23. BenJarvus Green-Ellis
Cedric Benson 2.0. Not a flashy runner, but BJGE will be given most (if not all) of the goal-line handoffs. He loses points for having a more dynamic playmaker behind him (Bernard Scott) and for being a fall-upon-contact runner.
24. Mark Ingram
Ingram should see the bulk of the goal-line work, but New Orleans loves to use all their running backs. Though a player with double-digit TD potential on a high-scoring offense would normally rank much higher, Ingram is not involved in the aerial attack at all. That’s a problem when your team is as pass-heavy as the Saints.
25. Shonn Greene
Greene isn’t as bad as some people make him out to be and he’s the clear lead back on a Jets team that is sure to run the ball a lot. Problem is, New York’s offense is atrocious and he is bound to cede most of the goal-line carries to Tebow.
26. Darren Sproles
It’s hard to see him notching seven receiving TDs again and with Ingram healthy he’ll lose carries in 2012. Sproles is an amazing player with the ball in his hands, but with a dip in touches and meager red zone opportunities, his value takes a hit.
27. Kevin Smith
I’m a firm believer that when all Detroit backs are healthy, Smith is the best of the bunch.

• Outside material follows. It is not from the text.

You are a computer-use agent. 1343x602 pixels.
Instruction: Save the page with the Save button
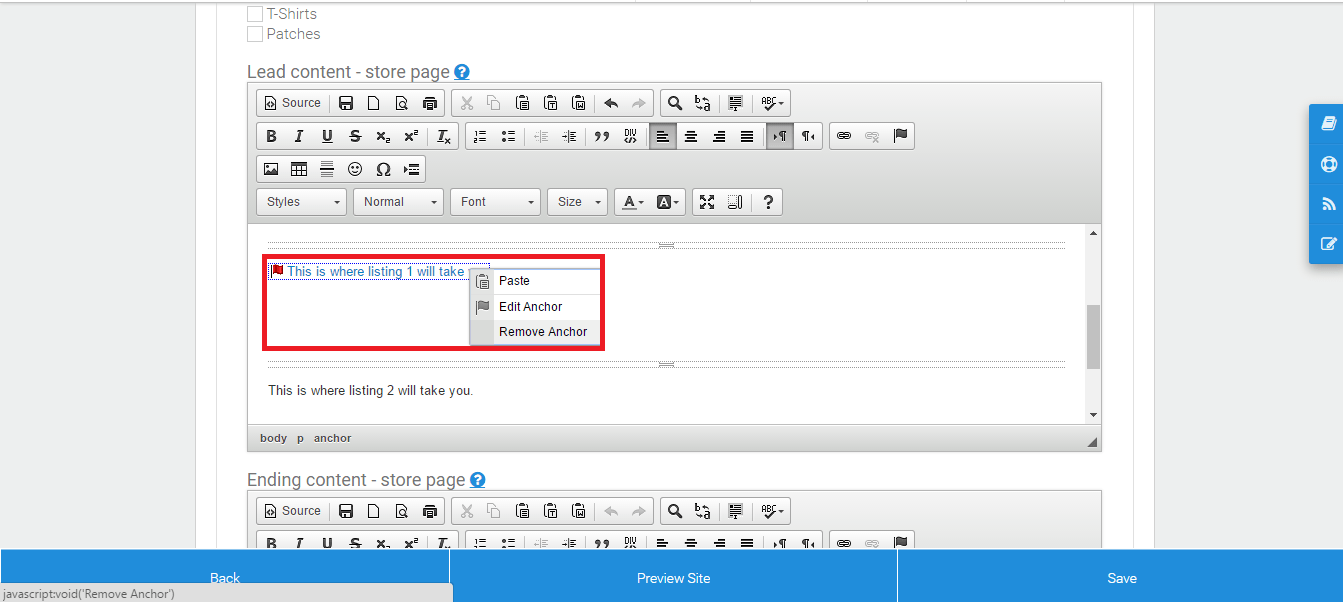click(x=1121, y=577)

Problem is, he’s had trouble staying on the field during his NFL career. He could really end up being a nice value pick in drafts, but there’s a lot of risk here.
28. Cedric Benson
Since joining Green Bay, Benson is soaring up draft boards. As we saw last year, Green Bay does not produce favorable fantasy production at the running back position. Sure he may see some goal-line work, but the yardage and week-to-week numbers will probably be rather underwhelming.
29. Donald Brown
Brown was very effective on a terrible Colts offense last year, but the shifty back may have a tough time playing in new coach Chuck Pagano’s hard-nosed, smash-mouth ground attack. He’s also injury-prone and has some competition for carries on the depth chart.
30. Isaac Redman
The fact that he’s already come out and admitted that his hip injury is likely to linger all year is not a good sign. Throw in the fact that Rashard Mendenhall will be looking to get his starting job back, and things are not looking favorable for Redman’s long-term outlook. I still believe Redman has some early season value while Mendenhall recovers, but you may be looking at a three-to-five week rental.
31. Stevan Ridley
He’s a better version of BJGE, but that’s not saying much. Sure 10 or more TDs is a possibility, but that will come with modest yardage in New England’s pass-first offense (especially with Shane Vereen competing for carries).
32. Jonathan Stewart
Talent-wise, he’s in the discussion for being the best running back in football thanks to his combination of size, speed, hands, and elusiveness. Sadly, he’ll once again share carries with DeAngelo Williams. With Cam Newton stealing goal-line opportunities, Stewart once again has multiple obstacles keeping him from joining fantasy’s elite.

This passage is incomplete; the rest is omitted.